Consequently, she lived life without any regard to middle-class values, writing and illustrating poetry, studying philosophy and art at the Sorbonne in Paris, designing her own fashions, and being one of the first women of her set to cut her hair short.
However, when her fiancé suddenly decided to join the Dominicans and her father went blind, her life fell apart. At the same time she began to notice that life did not seem absurd to her Christian friends, who still enjoyed life as much as she did. Suddenly, God's existence did not seem a complete impossibility anymore. She decided to kneel and pray, and also remembered Teresa of Avila's recommendation to silently think of God for five minutes each day.
Madeleine called the year of 1924 the year of her conversion.

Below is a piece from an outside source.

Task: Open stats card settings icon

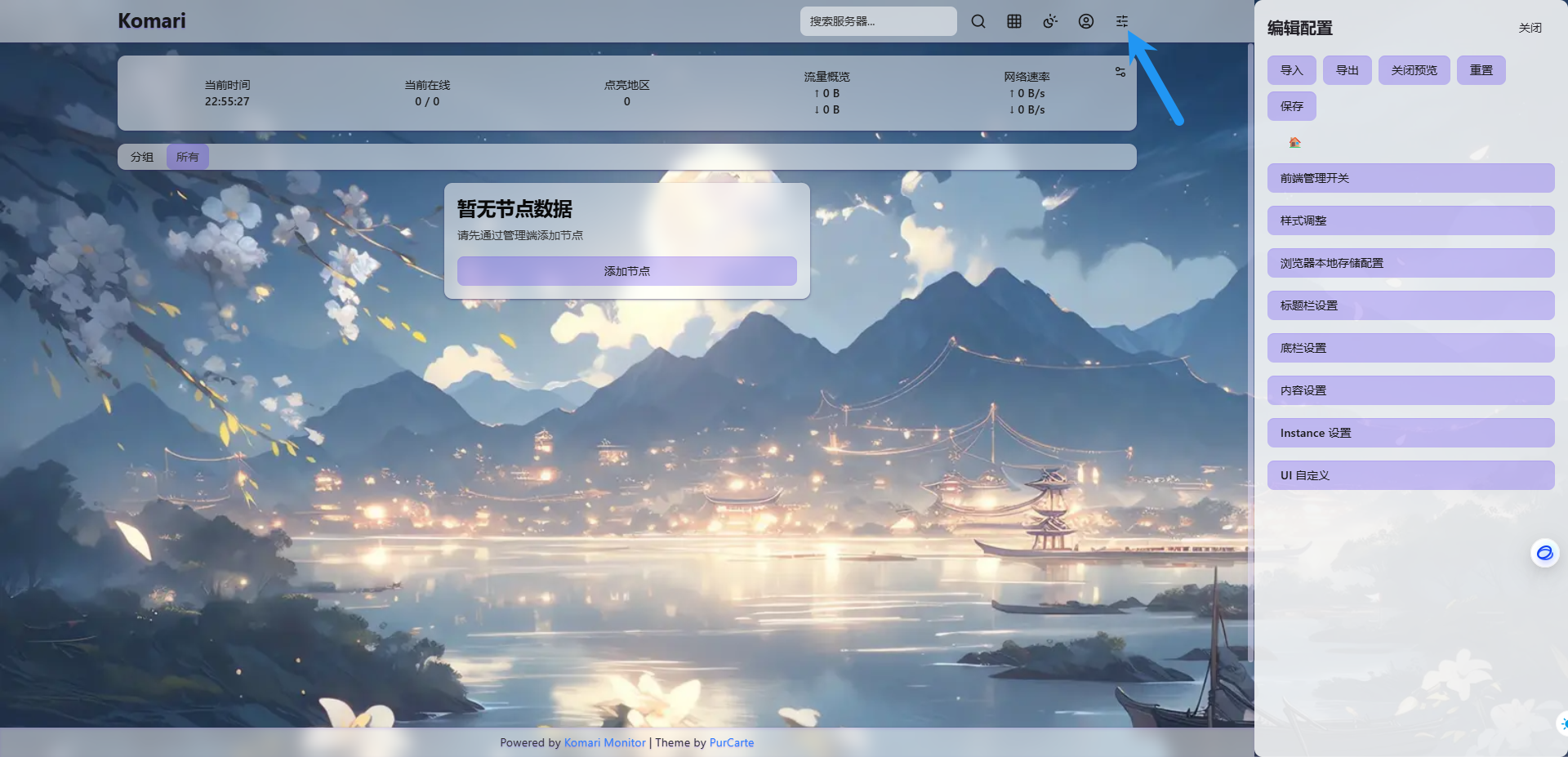Action: tap(1120, 73)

For in praying she found God — or as she felt, he found her. To her he was someone to love just like any other person. At first she considered taking the veil and entering the Carmelite order, but then felt called upon to be in touch with people and help them lead happier lives. She joined the Girl Scouts, then led a group of women in Ivry, a small working-class town, with the goal of simply caring, consoling, aiding, and establishing good contact with the people. She then took a degree in Social Studies and was employed by the city government of Ivry, where she worked throughout World War II and thereafter.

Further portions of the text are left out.